→ DIRECTION:
Can you duplicate the records word for word, from the line containing "At what coordinates" through the last line of the records, and leave the pictures out of your answer?

→ SUPPLIED RECORDS:

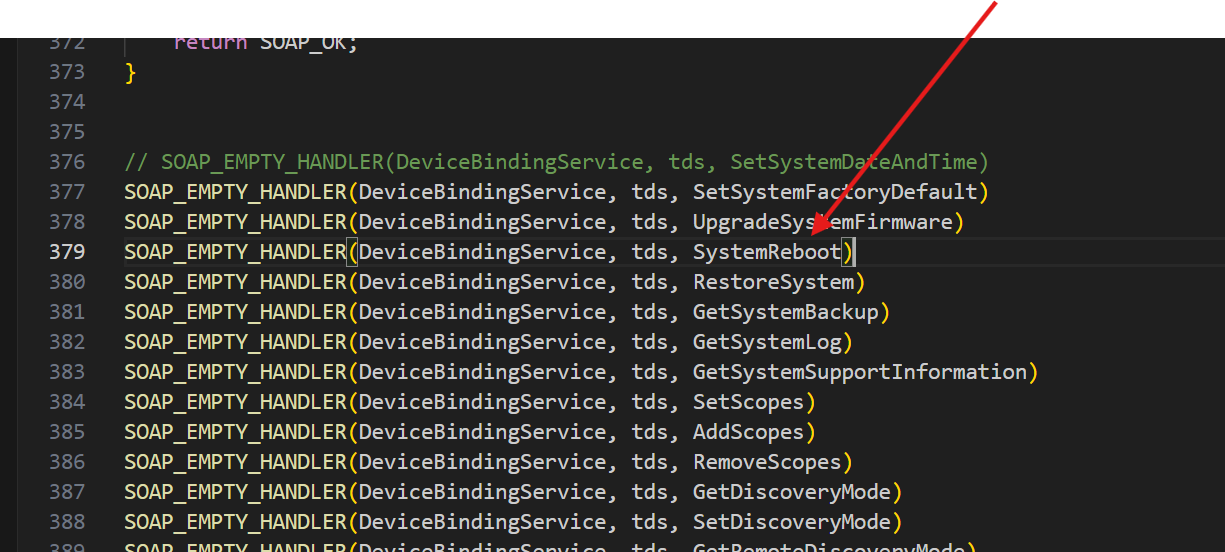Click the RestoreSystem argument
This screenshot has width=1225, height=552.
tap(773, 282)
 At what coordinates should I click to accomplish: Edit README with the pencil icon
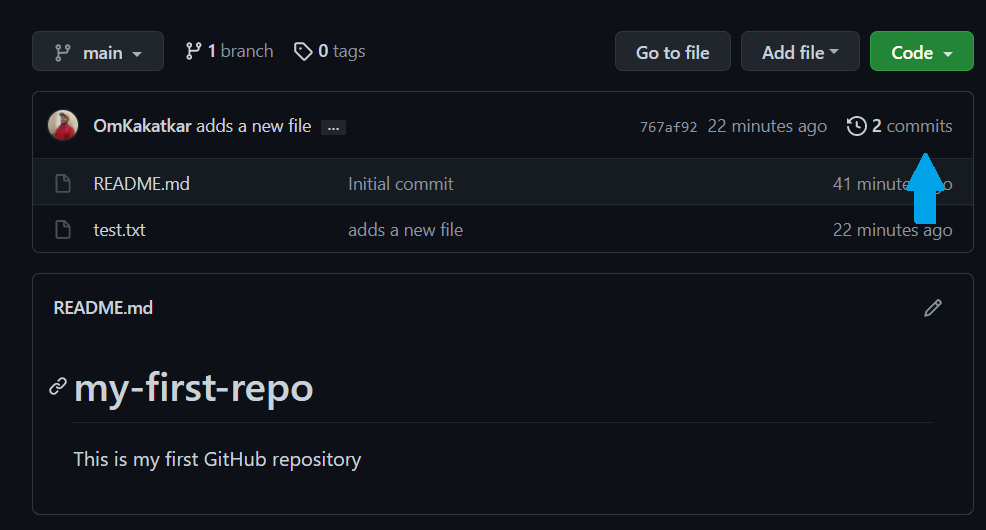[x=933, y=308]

→ ANSWER:
 At what coordinates should I click to accomplish: Edit README with the pencil icon
[x=933, y=308]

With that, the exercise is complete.